MR elastograms at 60-Hz and 80-Hz vibration frequencies of two patients. The first patient, a 67-year-old man with chronic hepatitis C, fibrosis stage F3, and necroinflammation grade A1, had stiffness values in MR elastograms at 60 Hz and 80 Hz of 7.82 kPa and 8.23 kPa, respectively (a and b). The ΔG value was calculated as 0.41 kPa. The second patient, an 82-year-old man with chronic hepatitis C, fibrosis stage F3, and necroinflammation grade A2, had stiffness values at 60 Hz and 80 Hz of 5.40 kPa and 6.78 kPa, respectively (c and d). The ΔG value was calculated as 1.38 kPa.

Other imaging techniques

The random movement of water molecules could be assessed with DWI. ADC, a marker of diffusion, has been reported to be decreased in inflammatory liver tissue, but the results have not been sufficient to quantify inflammation of the liver.^106,107 ADC is affected by perfusion in addition to diffusion effects, and the two effects may be offset or confounded.

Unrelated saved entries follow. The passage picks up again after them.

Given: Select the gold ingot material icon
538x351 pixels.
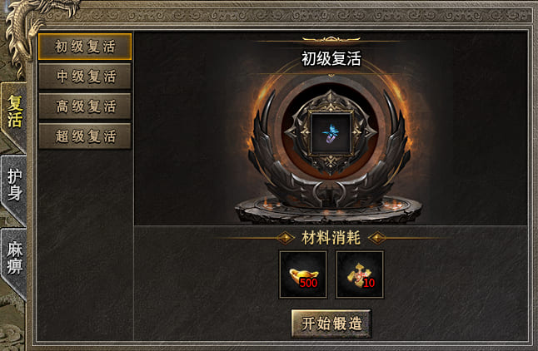Looking at the screenshot, I should (x=303, y=274).
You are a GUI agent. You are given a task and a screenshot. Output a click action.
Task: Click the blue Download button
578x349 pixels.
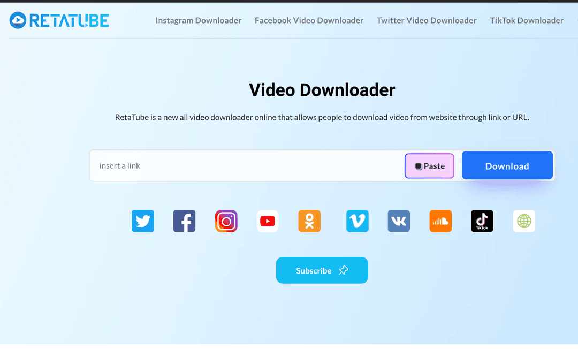pyautogui.click(x=507, y=166)
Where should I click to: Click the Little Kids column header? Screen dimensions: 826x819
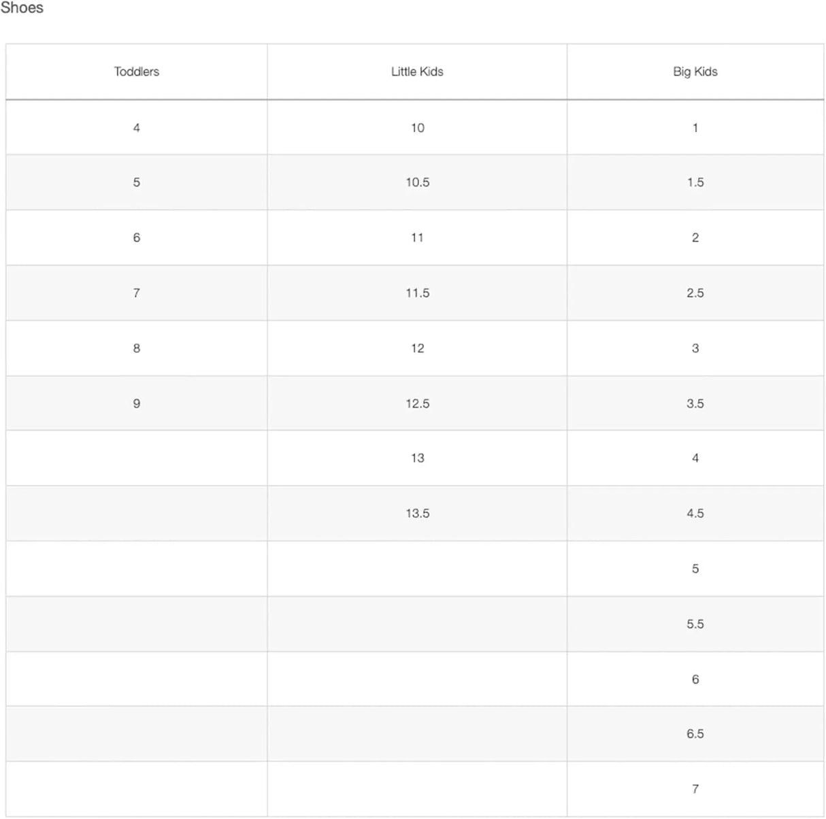(417, 71)
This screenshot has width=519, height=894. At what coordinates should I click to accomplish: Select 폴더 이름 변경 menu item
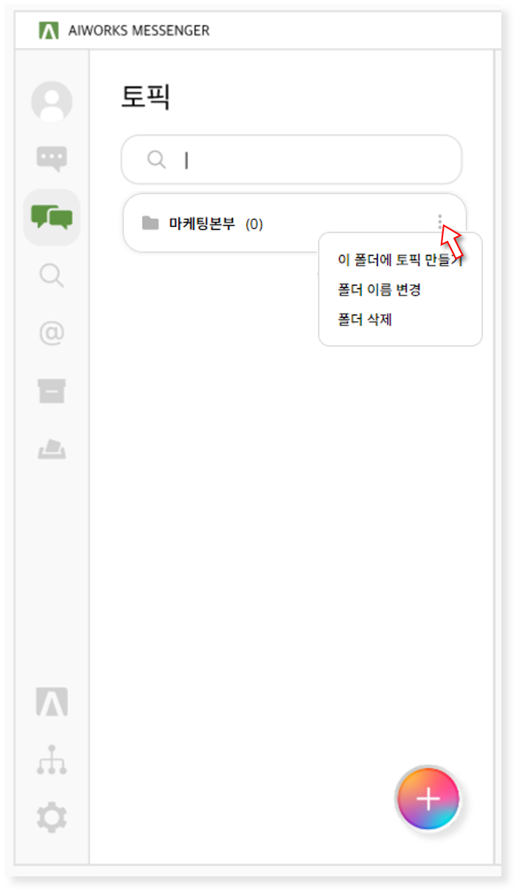tap(379, 290)
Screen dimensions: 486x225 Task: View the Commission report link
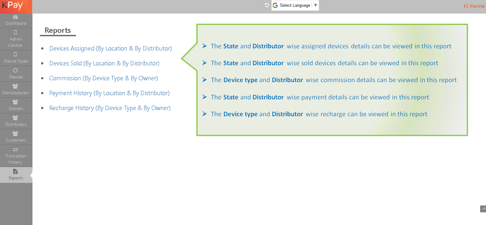click(104, 78)
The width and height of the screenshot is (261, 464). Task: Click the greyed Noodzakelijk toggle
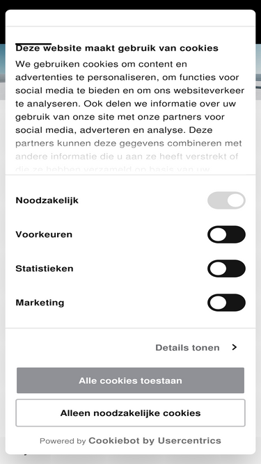point(226,200)
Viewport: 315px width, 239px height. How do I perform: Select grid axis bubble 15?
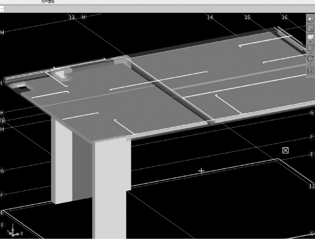coord(247,17)
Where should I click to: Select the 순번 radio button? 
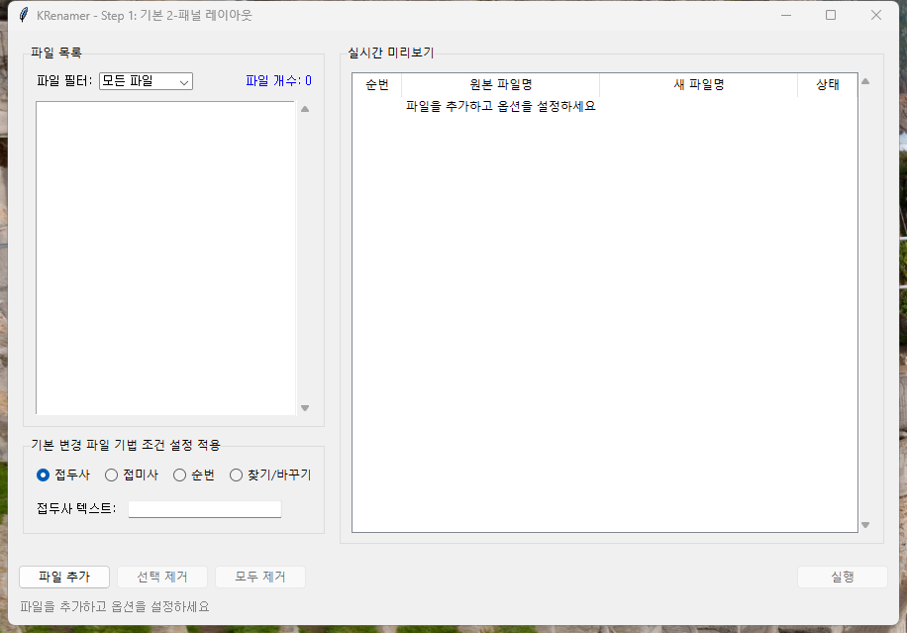pos(179,475)
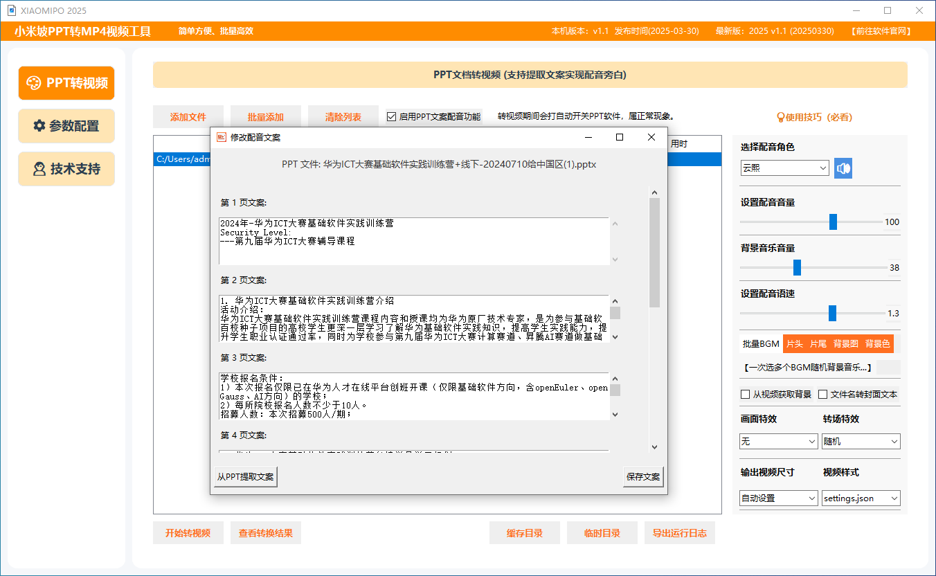Play the voice preview speaker icon
This screenshot has width=936, height=576.
pyautogui.click(x=843, y=168)
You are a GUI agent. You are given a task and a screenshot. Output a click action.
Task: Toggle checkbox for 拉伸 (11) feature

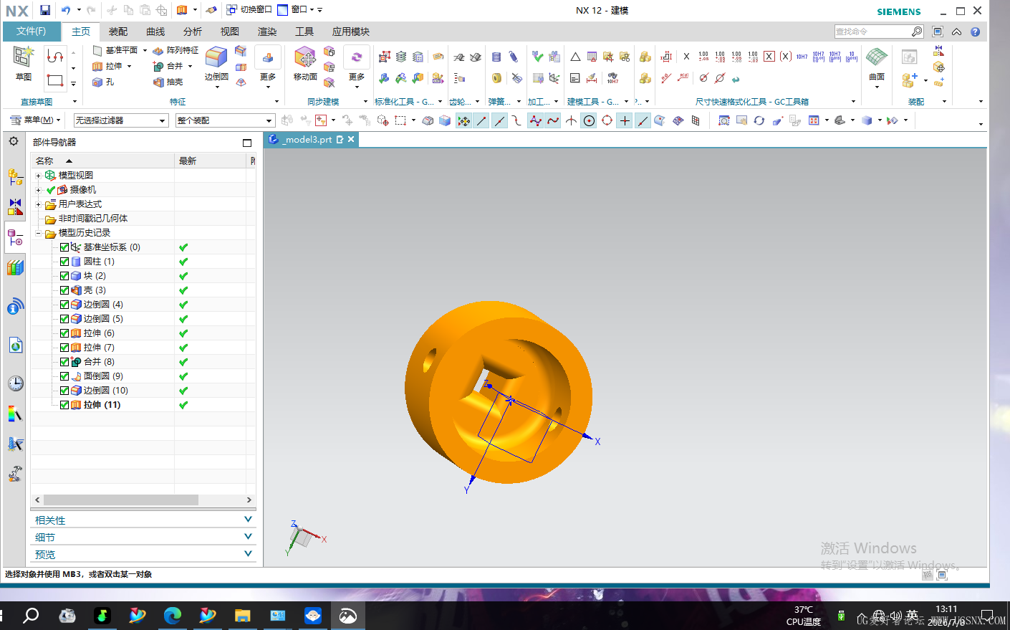[x=64, y=405]
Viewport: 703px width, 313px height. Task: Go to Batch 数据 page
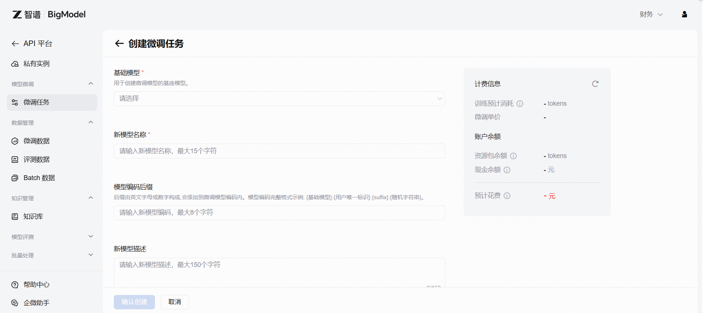pyautogui.click(x=39, y=178)
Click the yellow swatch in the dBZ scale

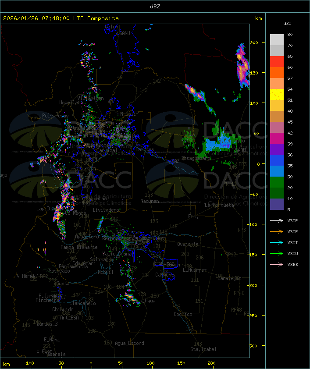pos(277,95)
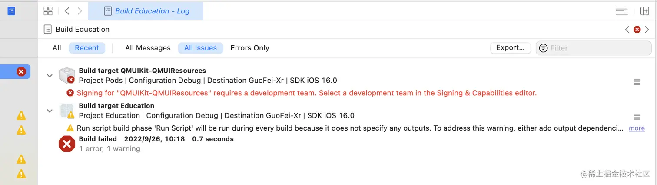Open the editor options lines menu
The width and height of the screenshot is (657, 185).
coord(621,11)
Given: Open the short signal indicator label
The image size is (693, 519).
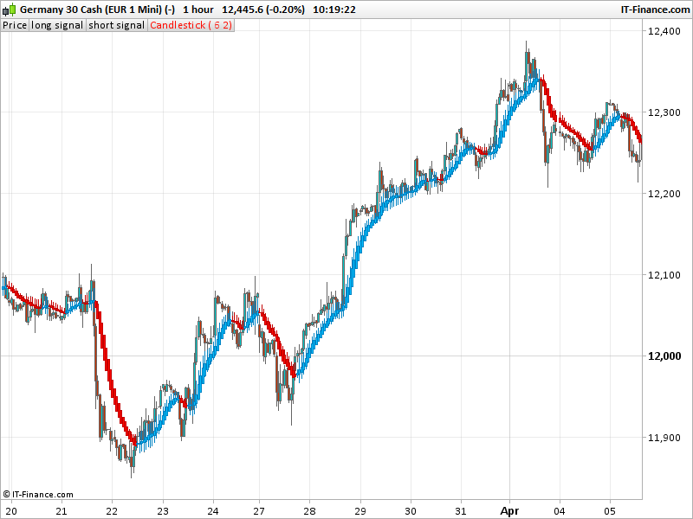Looking at the screenshot, I should click(117, 25).

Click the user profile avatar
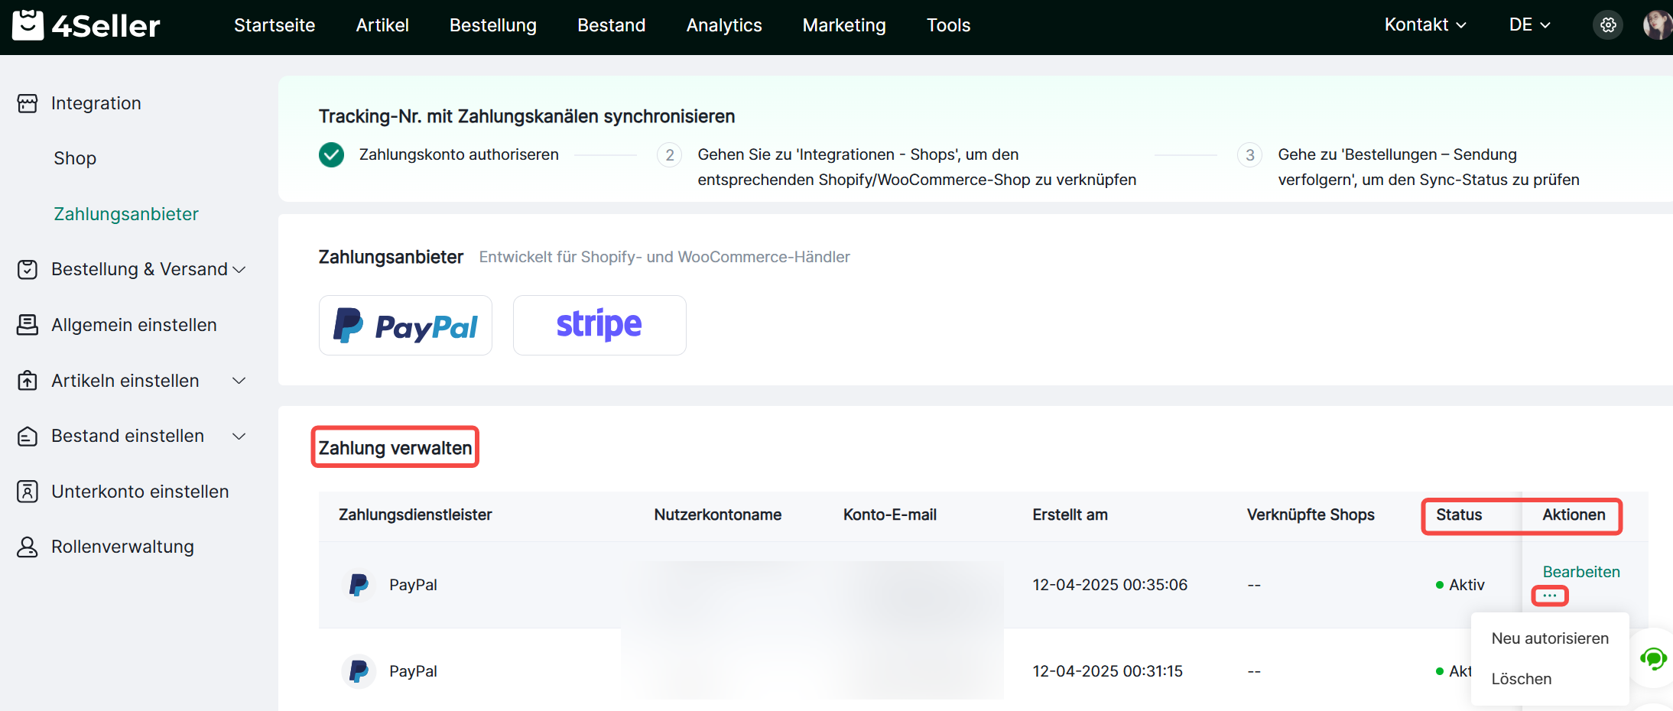click(1656, 25)
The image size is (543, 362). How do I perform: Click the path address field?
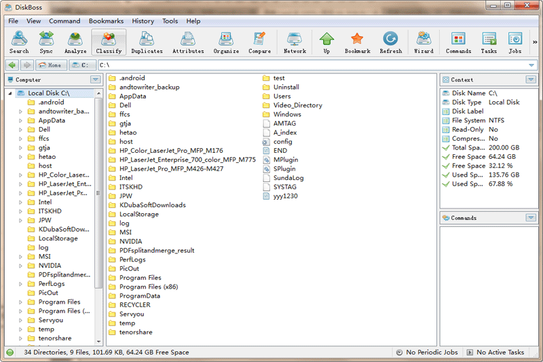click(312, 65)
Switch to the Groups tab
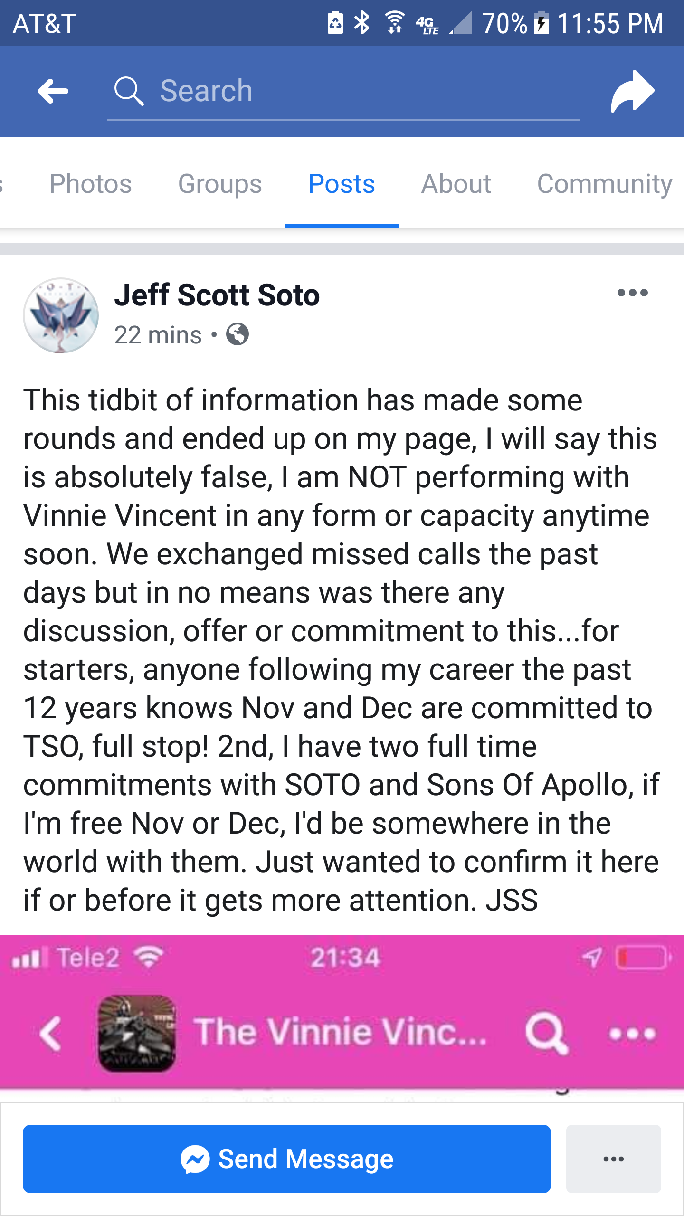The height and width of the screenshot is (1216, 684). coord(220,184)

IVIM is a more advanced method of analyzing diffusion signals and can separate diffusion effects from perfusion effects. Perfusion-related parameters, such as perfusion rate and pseudo-diffusion coefficient, may reflect microvascular changes associated with inflammation. The diagnostic performance of these parameters in noninvasively detecting inflammation is limited and has been reported to have little or no correlation with inflammation.^108,109 Some reports used T1 mapping and T2 mapping to assess inflammation and have found some correlation, while others have reported that radiomic models based on T1 values corrected for T2* or T2 weighted sequences have shown promising results.^110–112

Conclusion

In the diagnosis and treatment of NAFLD, it is important to evaluate the presence of fatty deposits, fibrosis, and inflammation in the liver, and to compare and evaluate these factors cross-sectionally during the follow-up and therapeutic monitoring period. Chemical-shift-based PDFF can reliably quantify steatosis of the liver, and MRE can accurately estimate liver fibrosis. In addition, recent papers support adoption of MRI to estimate inflammation of the liver by using multifrequency MRE and other techniques. Quantitative MRI can be expected to play a pivotal role in screening, diagnosis, and treatment monitoring for the assessment of NAFLD by evaluating pathological change in the liver comprehensively and noninvasively.